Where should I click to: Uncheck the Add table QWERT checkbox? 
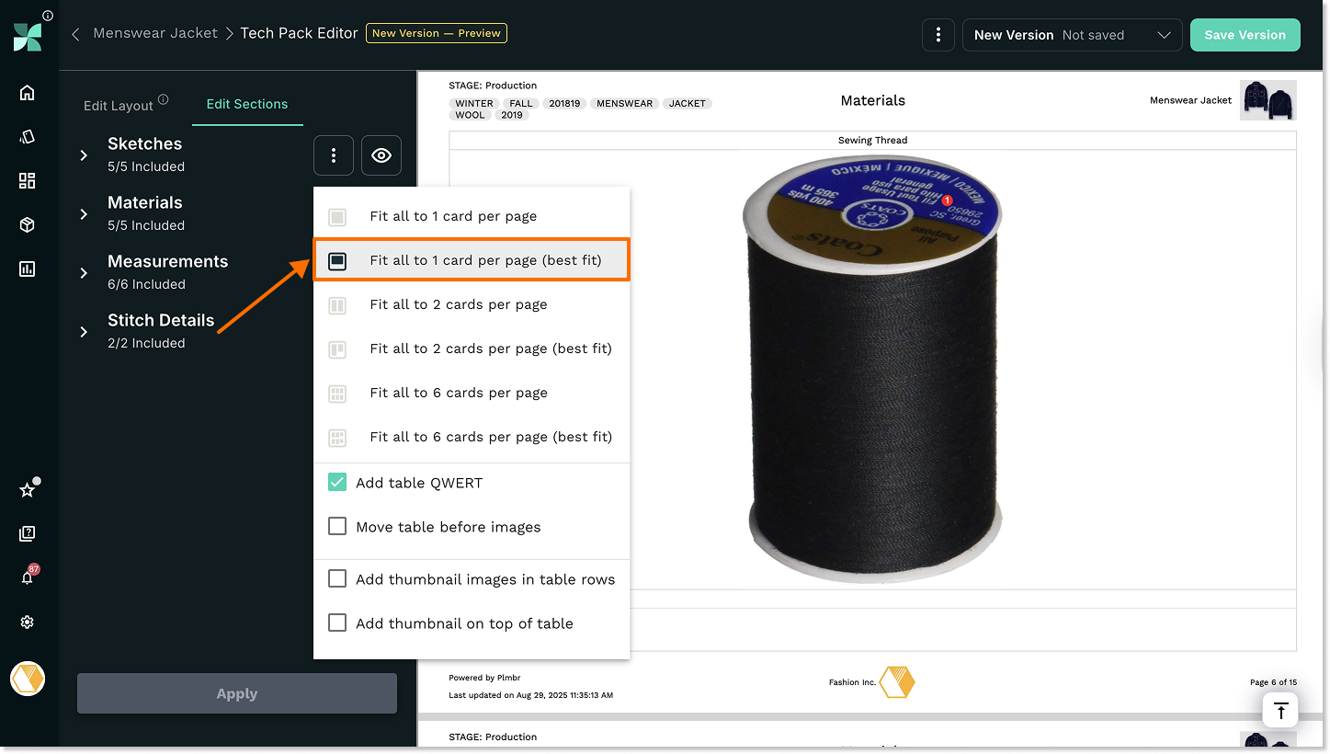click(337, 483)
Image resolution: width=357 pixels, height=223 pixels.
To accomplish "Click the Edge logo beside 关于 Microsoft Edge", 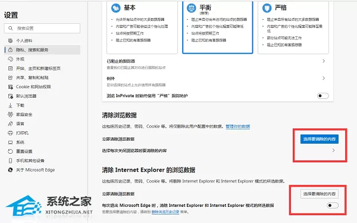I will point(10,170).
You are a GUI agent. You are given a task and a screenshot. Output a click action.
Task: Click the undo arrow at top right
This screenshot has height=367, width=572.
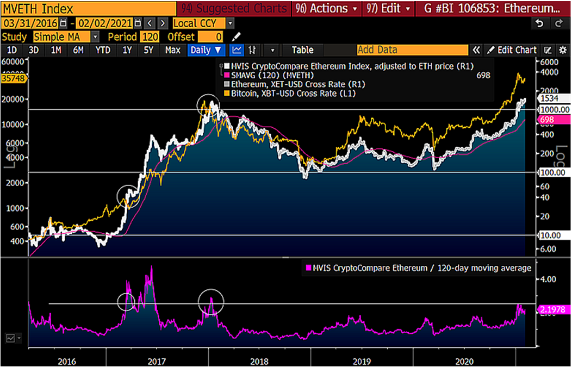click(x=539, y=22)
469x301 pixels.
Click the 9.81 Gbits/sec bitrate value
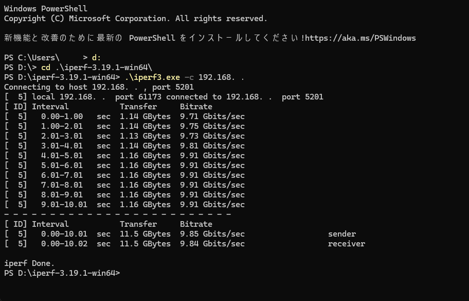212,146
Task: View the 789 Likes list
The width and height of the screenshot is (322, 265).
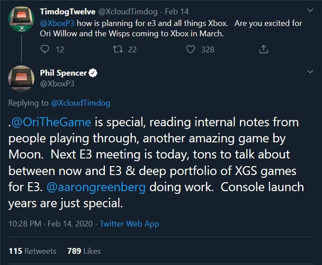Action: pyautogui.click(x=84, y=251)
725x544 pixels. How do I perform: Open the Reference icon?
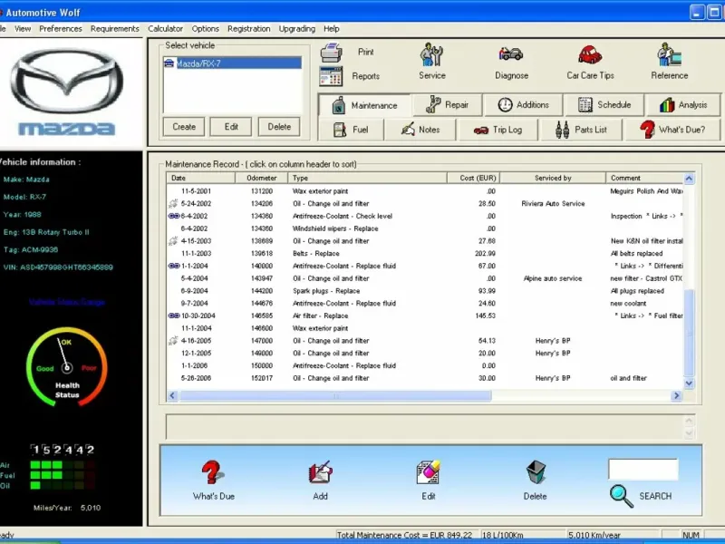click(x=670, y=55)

YOUR TASK
Could you lay out the data from the line with "469x301 pixels." up to and including the last line as a numbered list, with blank lines dropped and the pictures left out?

EXERCISE OUTPUT
1. 469x301 pixels.
2. Click the 9.81 Gbits/sec bitrate value
3. 212,146
4. Task: View the 789 Likes list
5. The width and height of the screenshot is (322, 265).
6. Action: pyautogui.click(x=84, y=251)
7. 725x544 pixels. How do I perform: Open the Reference icon?
8. click(x=670, y=55)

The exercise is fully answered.